L’idée de l’expert monétaire Ernst Baltensperger de fixer un taux plancher sur un panier de monnaies, comprenant évidemment l’euro et le dollar, aurait aussi pu être une option. Elle aurait permis à la BNS de sortir de l’impasse, en limitant les conséquences économiques, puisque si le cours de l'euro baisse, les autres monnaies sont là pour équilibrer cette dernière.

Par contre, après avoir martelé qu’elle maintenait le taux plancher, la BNS ne pouvait pas le baisser de quelques points, car la confiance des spéculateurs aurait été perdue.
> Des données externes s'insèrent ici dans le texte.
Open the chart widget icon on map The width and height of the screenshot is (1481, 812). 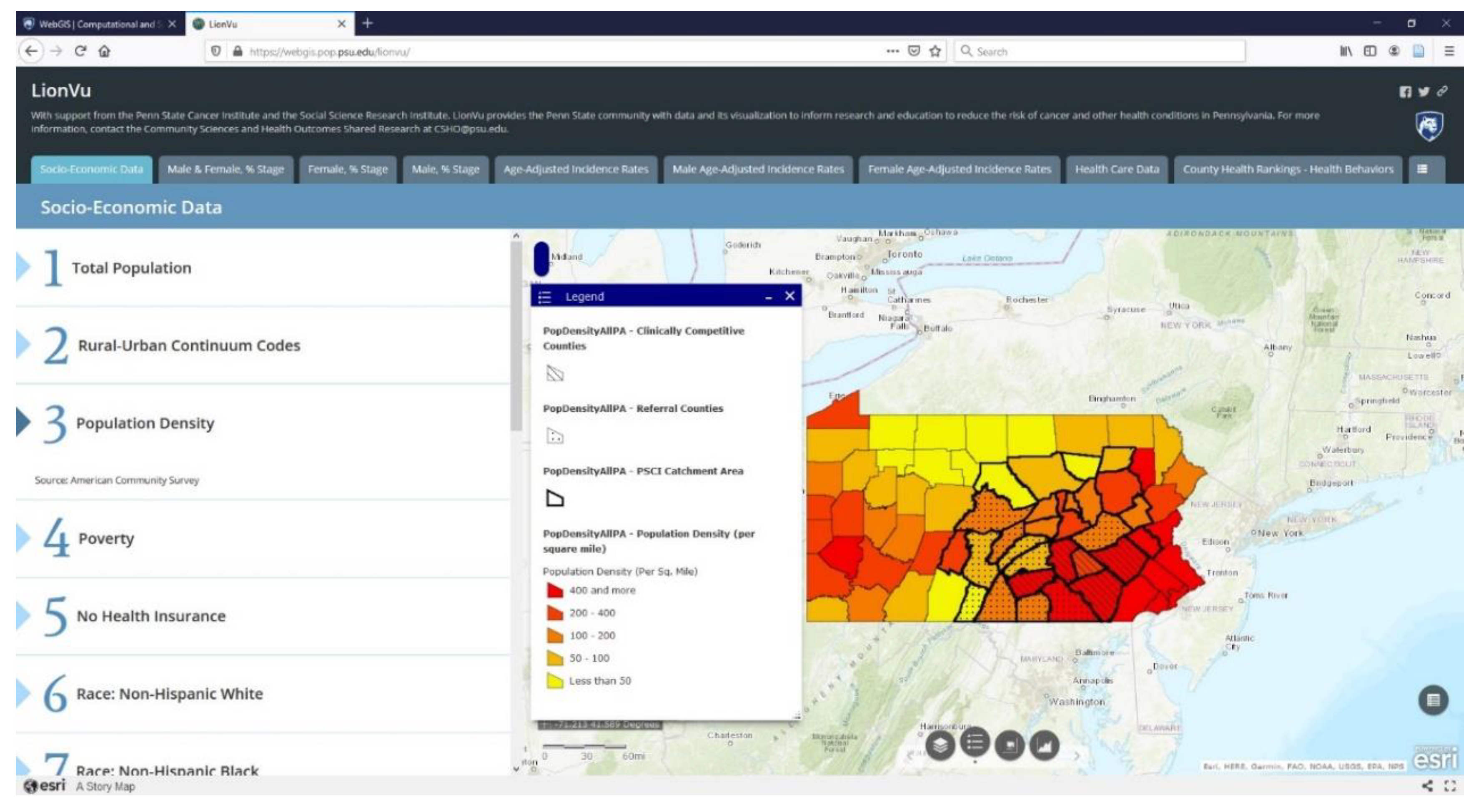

Ils auraient donc massivement acheté des francs suisses en pariant sur une nouvelle baisse, ce qui aurait entraîné une perte massive pour la BNS, qui aurait dans ce cas eu de grandes difficultés à maintenir le plancher.

■ Les principales conséquences
- Le franc fort est bénéfique pour les importations et augmente le pouvoir d’achat. Mais pour l’économie suisse, les dégâts sont nombreux et violents. Le prix des produits d’exportation a augmenté d’environ 17%, ce qui rend la Suisse beaucoup moins compétitive. Dans les supermarchés suisses, les produits du pays vont subir la concurrence des produits importés. Ces facteurs vont très certainement entraîner des restructurations, des licenciements, et une hausse du chômage.
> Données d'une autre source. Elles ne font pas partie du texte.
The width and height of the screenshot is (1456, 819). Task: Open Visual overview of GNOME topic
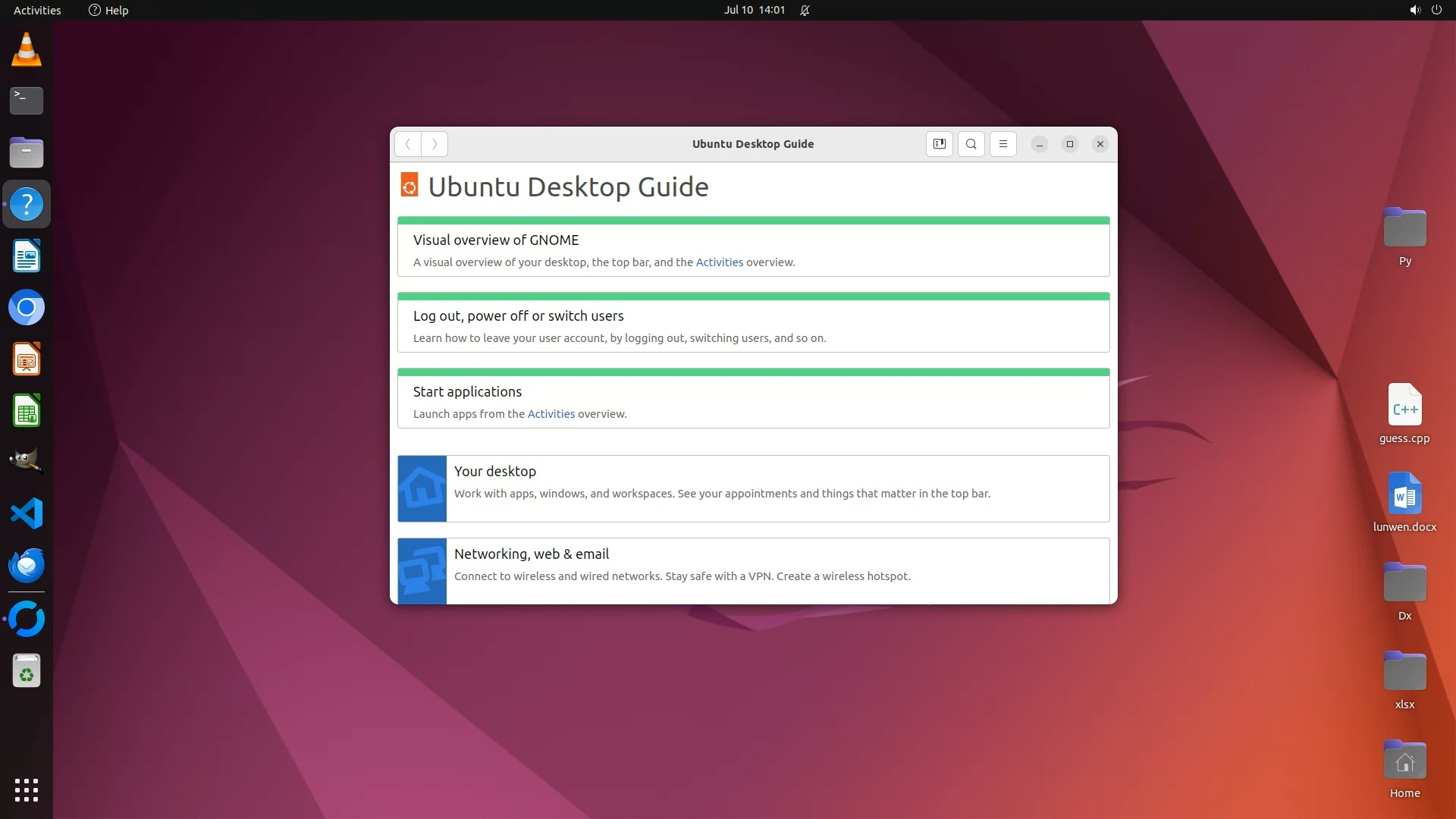[x=495, y=240]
La décision de la BNS est aussi dramatique pour l’industrie du tourisme. Et la chute très forte du SMI a probablement causé des pertes sur les placements, et les taux d’intérêts négatifs rendent difficiles la planification de rentabilité des fonds de pension à long terme.
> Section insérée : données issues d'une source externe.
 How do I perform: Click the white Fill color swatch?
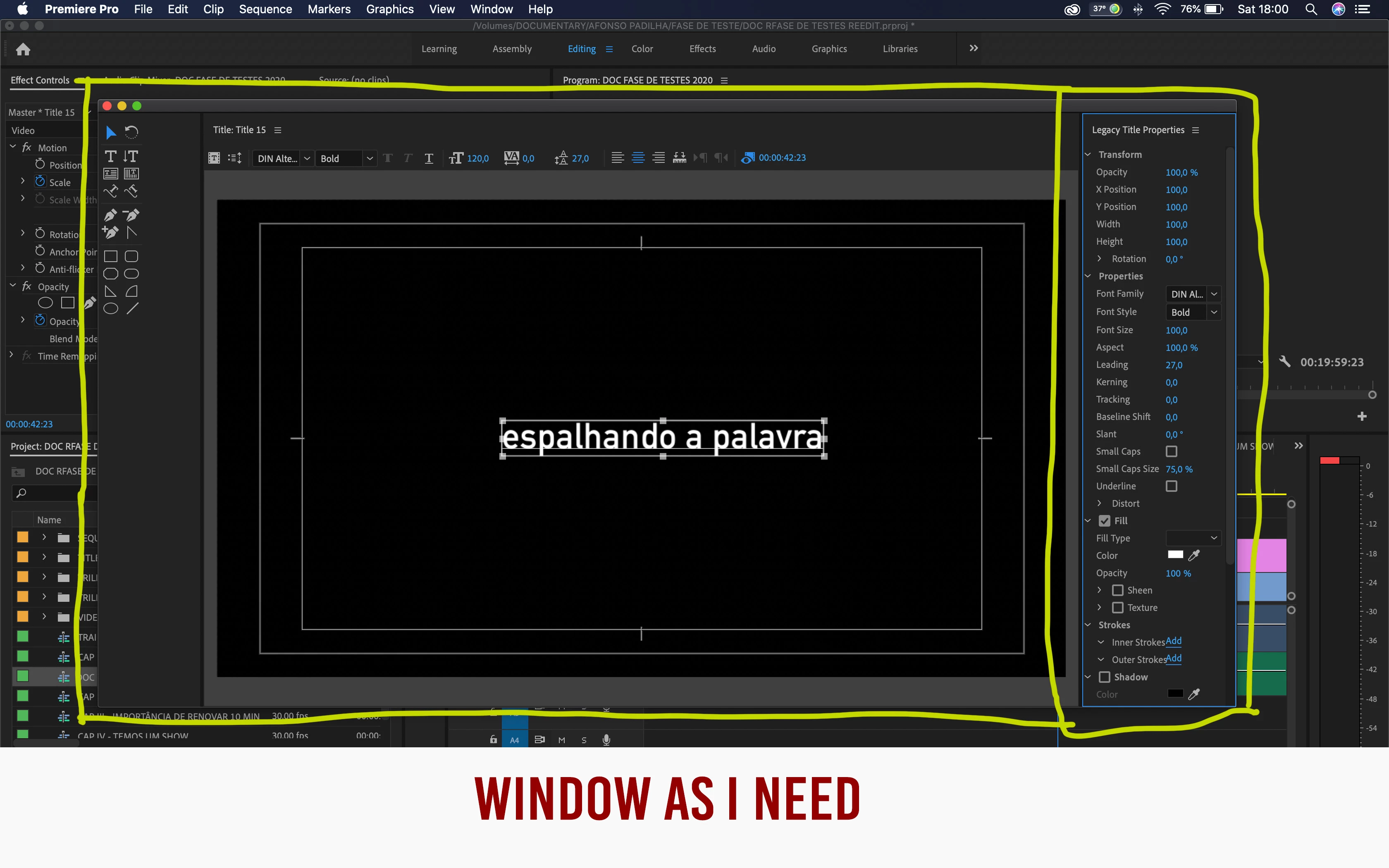pyautogui.click(x=1175, y=555)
■ Quelle évolution pour le cours de l’euro?
- C’est impossible à prévoir. Mais il faut savoir que le taux correspond à la moyenne des spéculations. Cela dit, à mon avis, sur le long terme, le franc suisse va s’affaiblir, car du point de vue du pouvoir d’achat, celui-ci est aujourd’hui fortement surévalué.

■ L'impact de la réunion de politique monétaire de la BCE jeudi
- Tout le monde sait que la BCE va injecter des liquidités, il y aura donc plus d’euros en circulation, ce qui devrait théoriquement entraîner une baisse de ce dernier. Mais les spéculateurs ont sans doute déjà anticipé cette baisse. Il y a donc trois scénarios: les effets des décisions de la BCE se sont déjà faits ressentir et le cours de l’euro va se maintenir, les spéculateurs ont sous-estimé le montant des liquidités injectées et dans ce cas le cours de l’euro va chuter ou ils ont surestimé ce montant et dans ce cas le cours peut monter.

(24 heures)

Créé: 21.01.2015, 08h07

Samuel Bendahan (Image: Yvain Genevay-A)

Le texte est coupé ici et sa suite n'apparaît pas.